Abstract

The site-selectivity in the hydrogen transfer step(s) which result in propene and water loss from metastable oxonium ions generated as CH3CHO+CH2CH2CH3 have been investigated by deuteriumlabelling experiments. Propene elimination proceeds predominantly by transfer of a hydrogen atom from the initial propyl substituent to oxygen. However, the site-selectivity for this process is inconsistent with β-hydrogen transfer involving a four-centre transition state. The preference for apparent α- or γ-hydrogen transfer is interpreted by a mechanism in which the initial propyl cation accessible by stretching the appropriate bond in CH3CHO+CH2CH2CH3 isomerizes unidirectionally to an isopropyl cation, which then undergoes proton abstraction from either methyl group {CH3CHO+CH2CH2CH3→ CH3CHO+CH2CH2CH3→[CH3CHO +CH(CH3)2]→[CH3CHOH+ CH3CHCH2]}. This mechanism involving ion-neutral complexes can be elaborated to accommodate the minor contribution of expulsion of propene containing hydrogen atoms originally located on the two-carbon chain. Water elimination resembles propene loss insofar as there is a strong preference for selecting the hydrogen atoms from the α- and γ-positions of the initial propyl group.
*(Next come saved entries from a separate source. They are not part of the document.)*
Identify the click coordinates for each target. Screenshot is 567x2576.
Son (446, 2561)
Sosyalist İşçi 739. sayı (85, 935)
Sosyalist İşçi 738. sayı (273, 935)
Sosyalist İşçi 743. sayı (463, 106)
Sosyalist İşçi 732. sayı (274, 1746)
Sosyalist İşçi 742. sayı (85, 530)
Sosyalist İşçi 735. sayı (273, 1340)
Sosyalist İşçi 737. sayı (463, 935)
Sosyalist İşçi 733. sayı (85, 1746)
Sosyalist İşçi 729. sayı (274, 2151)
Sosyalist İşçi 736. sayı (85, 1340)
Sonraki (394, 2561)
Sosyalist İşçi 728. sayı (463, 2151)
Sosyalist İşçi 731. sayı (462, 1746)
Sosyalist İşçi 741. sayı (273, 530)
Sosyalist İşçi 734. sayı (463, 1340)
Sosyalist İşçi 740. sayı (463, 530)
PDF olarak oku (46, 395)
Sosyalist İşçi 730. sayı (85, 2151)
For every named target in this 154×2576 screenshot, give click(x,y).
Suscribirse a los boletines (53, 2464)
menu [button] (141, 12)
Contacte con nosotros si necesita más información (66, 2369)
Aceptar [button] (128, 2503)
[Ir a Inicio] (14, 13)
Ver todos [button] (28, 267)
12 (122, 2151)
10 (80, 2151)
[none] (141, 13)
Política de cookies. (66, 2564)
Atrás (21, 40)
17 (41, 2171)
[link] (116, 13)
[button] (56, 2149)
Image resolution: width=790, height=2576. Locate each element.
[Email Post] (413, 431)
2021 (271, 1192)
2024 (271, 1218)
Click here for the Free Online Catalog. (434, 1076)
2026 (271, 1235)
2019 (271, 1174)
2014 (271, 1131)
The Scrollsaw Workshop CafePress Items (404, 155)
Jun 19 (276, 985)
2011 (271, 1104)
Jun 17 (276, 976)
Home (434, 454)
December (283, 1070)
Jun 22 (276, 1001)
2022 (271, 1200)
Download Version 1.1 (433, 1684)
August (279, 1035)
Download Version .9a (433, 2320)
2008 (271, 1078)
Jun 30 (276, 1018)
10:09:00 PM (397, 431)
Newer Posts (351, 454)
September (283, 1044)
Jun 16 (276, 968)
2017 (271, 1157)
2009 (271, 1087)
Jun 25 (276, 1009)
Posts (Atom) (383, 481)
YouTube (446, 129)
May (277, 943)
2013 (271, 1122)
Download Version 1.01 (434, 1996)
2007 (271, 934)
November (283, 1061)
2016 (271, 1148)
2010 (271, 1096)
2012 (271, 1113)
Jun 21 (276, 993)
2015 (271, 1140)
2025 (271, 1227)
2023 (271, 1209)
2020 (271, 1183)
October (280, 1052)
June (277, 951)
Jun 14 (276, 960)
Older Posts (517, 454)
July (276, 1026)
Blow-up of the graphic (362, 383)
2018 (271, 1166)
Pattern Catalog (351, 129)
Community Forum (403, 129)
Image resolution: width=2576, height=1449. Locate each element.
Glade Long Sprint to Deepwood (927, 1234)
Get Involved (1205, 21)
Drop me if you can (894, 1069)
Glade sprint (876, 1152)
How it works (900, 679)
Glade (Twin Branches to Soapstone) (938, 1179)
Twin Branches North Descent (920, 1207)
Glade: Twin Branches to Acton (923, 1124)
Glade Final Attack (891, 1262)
The bulk of water loss is explicable by an extension of the mechanism for propene loss, with the result that one hydrogen atom is eventually transferred to oxygen from each of the two methyl groups in the complex [CH3CHO +CH (CH3)2]. This site-selectivity is strikingly different from that (almost random participation of the seven hydrogen atoms of the propyl substituent) encountered in the corresponding fragmentation of the lower homologue CH2O+CH2CH2CH3. This contrast is explained in terms of the differences in the relative energetics and associated rates of the cation rearrangement and hydrogen transfer steps.